=== Recorded data ===

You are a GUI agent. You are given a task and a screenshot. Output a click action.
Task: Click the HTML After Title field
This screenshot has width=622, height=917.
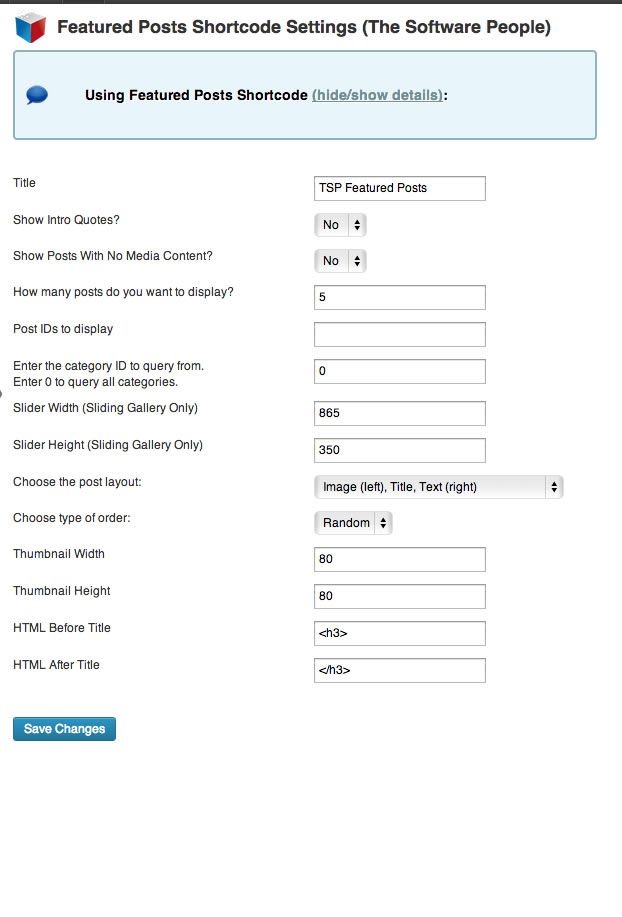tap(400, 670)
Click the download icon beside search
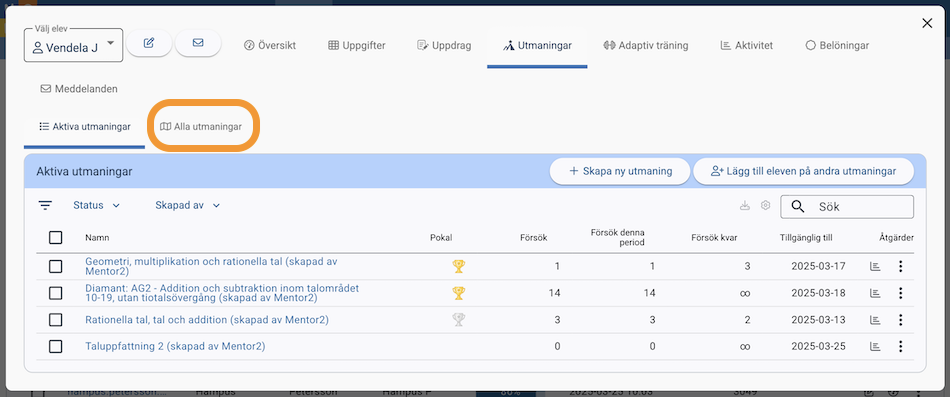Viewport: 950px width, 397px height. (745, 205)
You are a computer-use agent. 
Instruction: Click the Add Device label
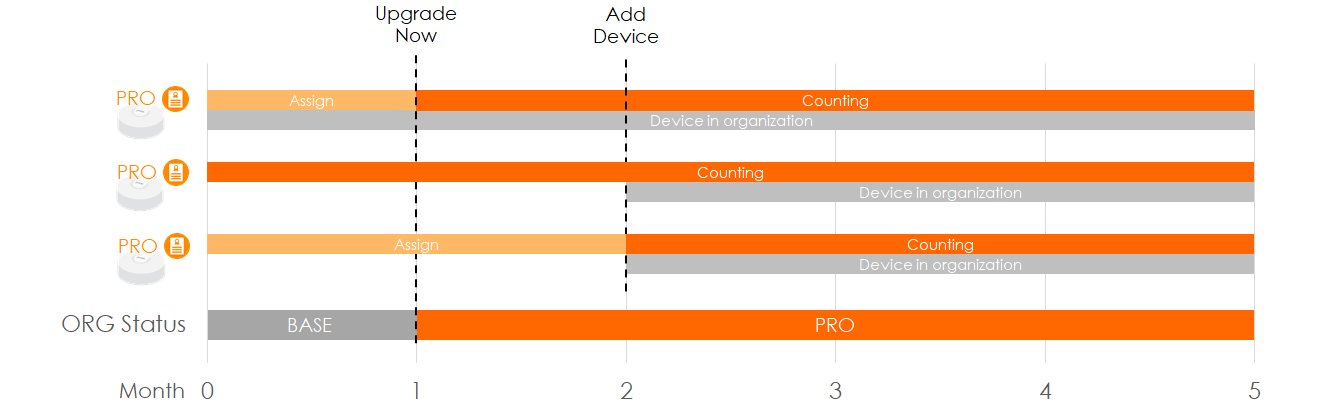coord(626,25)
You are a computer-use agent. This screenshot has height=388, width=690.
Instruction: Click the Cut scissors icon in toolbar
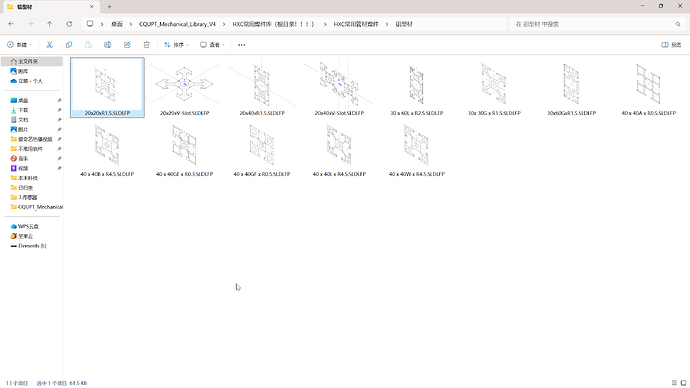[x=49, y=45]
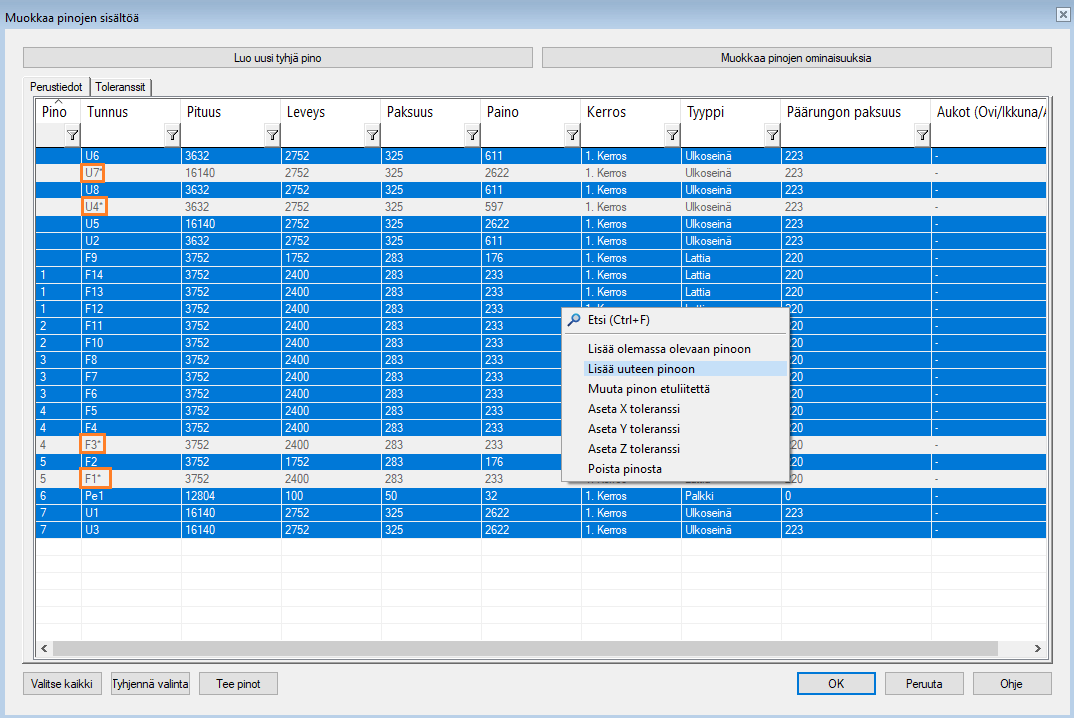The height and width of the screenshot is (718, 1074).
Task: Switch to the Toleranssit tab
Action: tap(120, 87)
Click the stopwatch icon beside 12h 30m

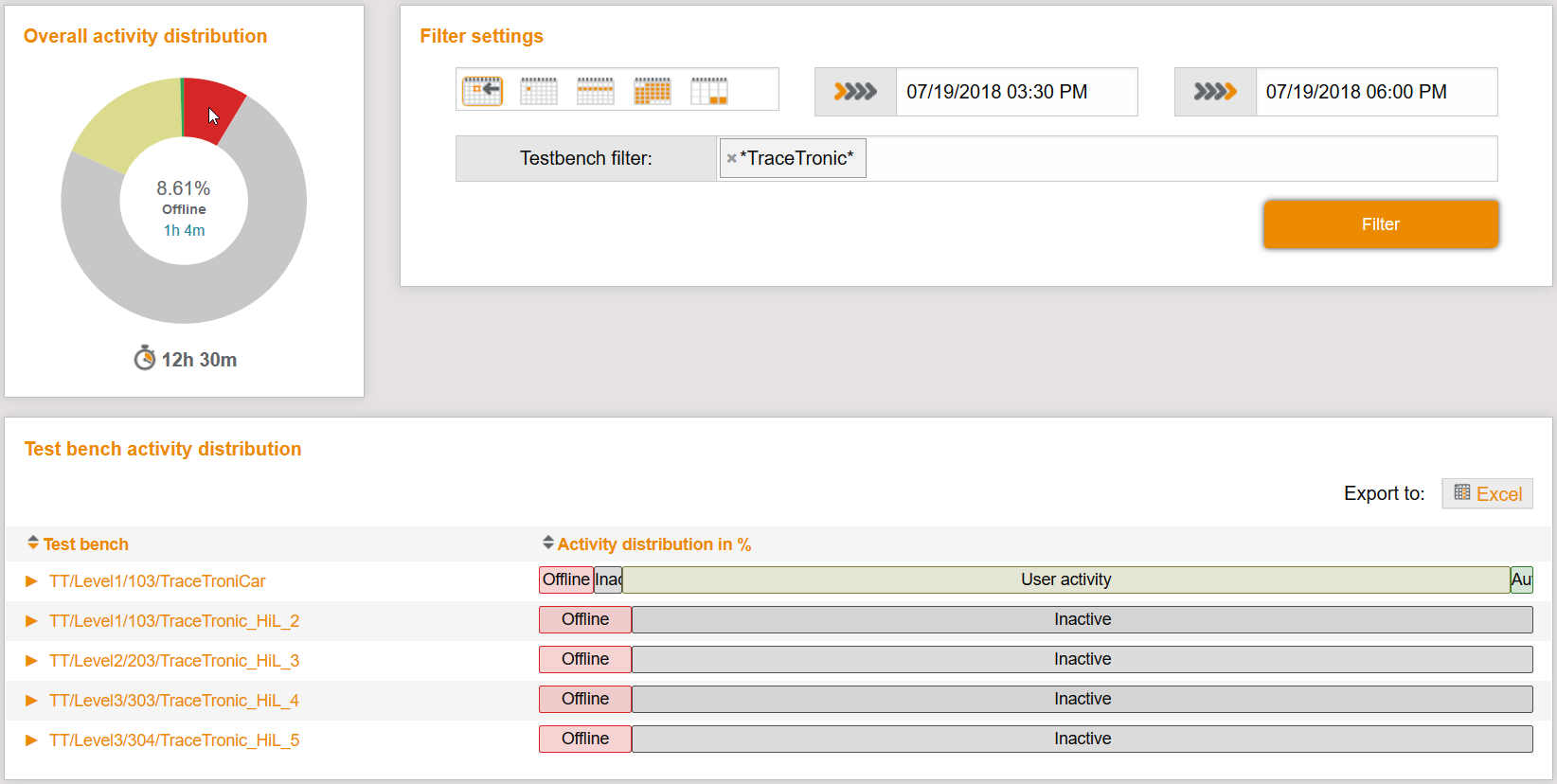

===

Please set down exactly the lines from the one holding "Instruction: Click the Add Device label" through the last line of the entries, both ends included, and skip pictures.

Instruction: Click the Add Device label
coord(626,25)
You are a computer-use agent. This screenshot has height=388, width=690.
Instruction: Click the Cut scissors icon in toolbar
[x=49, y=45]
The height and width of the screenshot is (718, 1074).
Task: Switch to the Toleranssit tab
Action: tap(120, 87)
Click the stopwatch icon beside 12h 30m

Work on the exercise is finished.